Problem details: Please reproduce the entries below exactly from the line with "The width and" through their last line, leaving out any pictures.

Saved entries
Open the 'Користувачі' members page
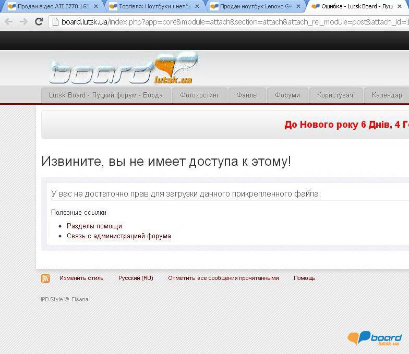The height and width of the screenshot is (354, 409). (x=336, y=95)
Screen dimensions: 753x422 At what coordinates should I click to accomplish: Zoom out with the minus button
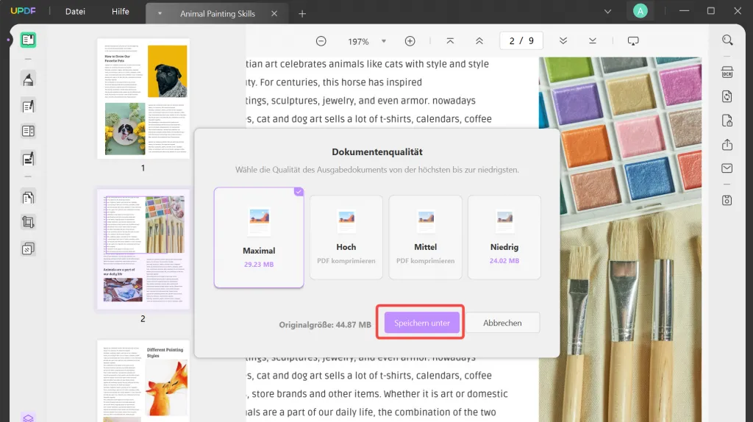[321, 41]
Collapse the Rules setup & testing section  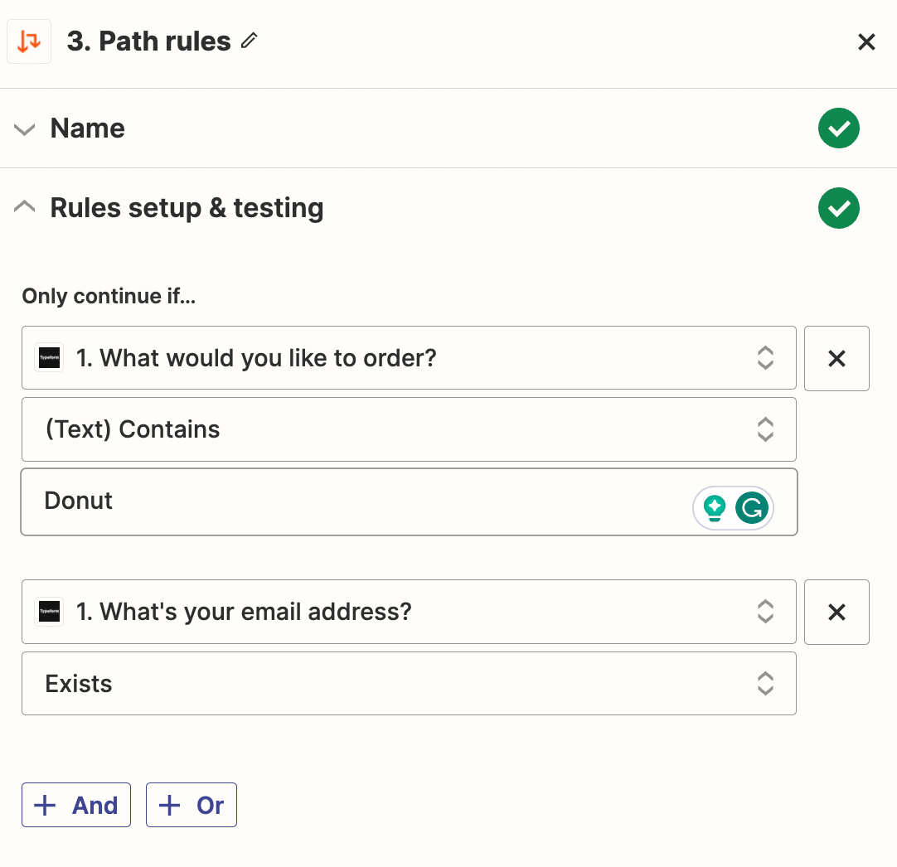25,207
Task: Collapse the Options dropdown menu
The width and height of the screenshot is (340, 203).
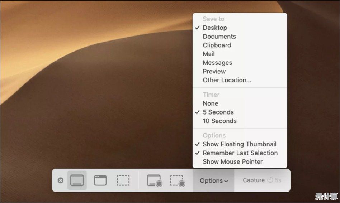Action: 214,180
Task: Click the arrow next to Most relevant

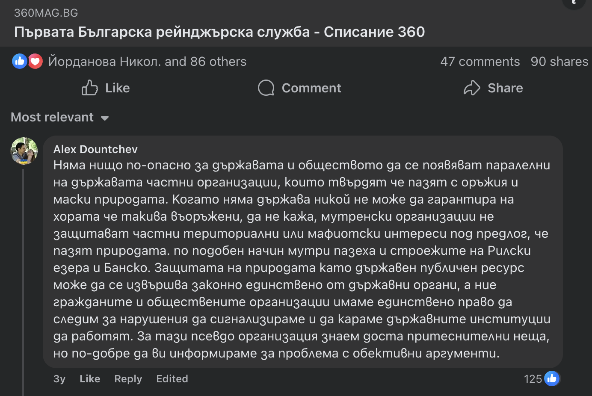Action: pos(105,118)
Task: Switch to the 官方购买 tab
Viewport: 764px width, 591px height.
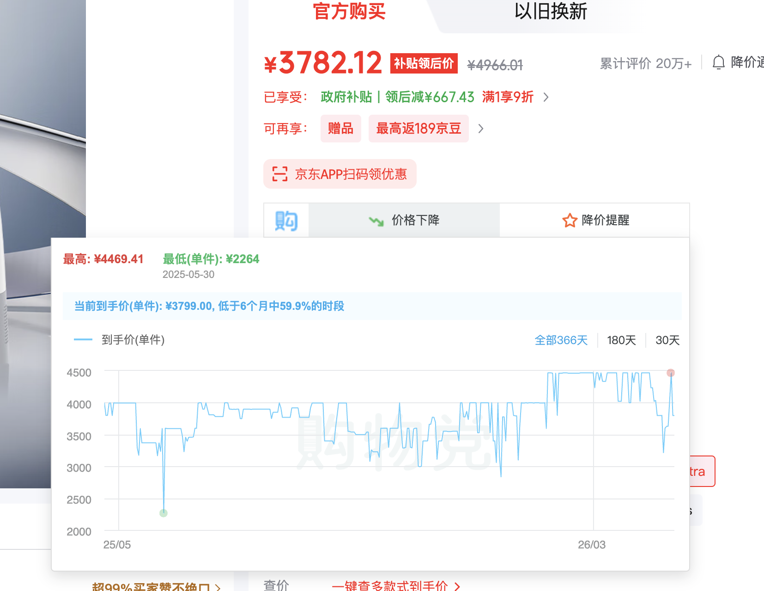Action: (x=349, y=11)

Exercise solution:
The width and height of the screenshot is (340, 203).
Action: 214,180
Task: Click the arrow next to Most relevant

Action: pos(105,118)
Task: Switch to the 官方购买 tab
Viewport: 764px width, 591px height.
Action: (x=349, y=11)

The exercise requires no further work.